A brutal-looking 17-year-old girl takes a long swig from a bottle of sake and thumps it down on the bar, as an ugly- looking man next to her asks her if she likes Ferraris. ‘Do you want to screw me?’ she replies. ‘Yes,’ he says, his goofy and surprised smile revealing bad teeth. She immediately stabs him in the stomach and, as his blood gurgles out, she says triumphantly, ‘How does that feel? Do you still want to penetrate me now?’ He falls off the bar stool, dead — and the audience laughs.

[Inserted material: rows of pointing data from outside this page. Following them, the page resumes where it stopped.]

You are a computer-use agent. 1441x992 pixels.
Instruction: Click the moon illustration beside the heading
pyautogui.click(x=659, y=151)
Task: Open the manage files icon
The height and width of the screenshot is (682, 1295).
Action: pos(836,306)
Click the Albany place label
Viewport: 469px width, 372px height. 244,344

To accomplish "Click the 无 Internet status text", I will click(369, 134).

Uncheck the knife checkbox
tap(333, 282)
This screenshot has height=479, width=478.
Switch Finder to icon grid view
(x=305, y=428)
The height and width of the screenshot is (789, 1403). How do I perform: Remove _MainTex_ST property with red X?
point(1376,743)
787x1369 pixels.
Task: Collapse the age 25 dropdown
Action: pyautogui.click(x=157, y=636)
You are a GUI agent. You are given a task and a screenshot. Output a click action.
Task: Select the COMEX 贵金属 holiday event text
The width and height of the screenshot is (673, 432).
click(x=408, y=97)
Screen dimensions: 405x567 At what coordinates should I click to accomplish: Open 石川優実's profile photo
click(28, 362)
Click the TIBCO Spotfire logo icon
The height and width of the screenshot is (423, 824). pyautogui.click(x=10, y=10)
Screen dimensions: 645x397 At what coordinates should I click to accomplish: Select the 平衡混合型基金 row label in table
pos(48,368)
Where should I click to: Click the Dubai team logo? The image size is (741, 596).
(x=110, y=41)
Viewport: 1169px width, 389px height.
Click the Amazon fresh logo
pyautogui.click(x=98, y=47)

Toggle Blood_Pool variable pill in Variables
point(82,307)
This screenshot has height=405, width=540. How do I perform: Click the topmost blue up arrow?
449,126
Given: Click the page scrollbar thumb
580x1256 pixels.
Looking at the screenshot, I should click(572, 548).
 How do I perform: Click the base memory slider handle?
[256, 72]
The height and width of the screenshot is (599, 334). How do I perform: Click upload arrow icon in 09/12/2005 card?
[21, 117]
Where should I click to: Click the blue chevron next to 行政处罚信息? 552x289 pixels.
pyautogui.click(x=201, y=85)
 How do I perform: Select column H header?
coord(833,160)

A voiceover from a third character confirms that the scene is indeed supposed to be funny, and the murder cool, because the young man is hideous and stupid while the girl is utterly vicious.
This scene is but a few minutes in Quentin Tarantino’s Kill Bill Volume I, a two-hour orgy of violence in which evil is exalted as alternately admirable, erotic or funny. We are treated, for instance, to the sight of a beautiful woman writhing in agony because her arm has been sliced off, and to that of a man being killed by having his head repeatedly slammed in a door. The penultimate scene shows the heroine decapitating, mutilating and eviscerating scores of men in a restaurant, before dispatching their commander, a woman, by slicing off the top of her head so that her brain shows like that of a monkey in a Japanese restaurant. The audience sniggered at most of these scenes, as it did when the 17-year-old met her end by having her temples impaled by a wooden post with a nail sticking out of the end.
It used to be only in SS marching songs that the laughter of the devil was regarded as a good thing, but now such laughter is the standard reaction of the cinema-going public.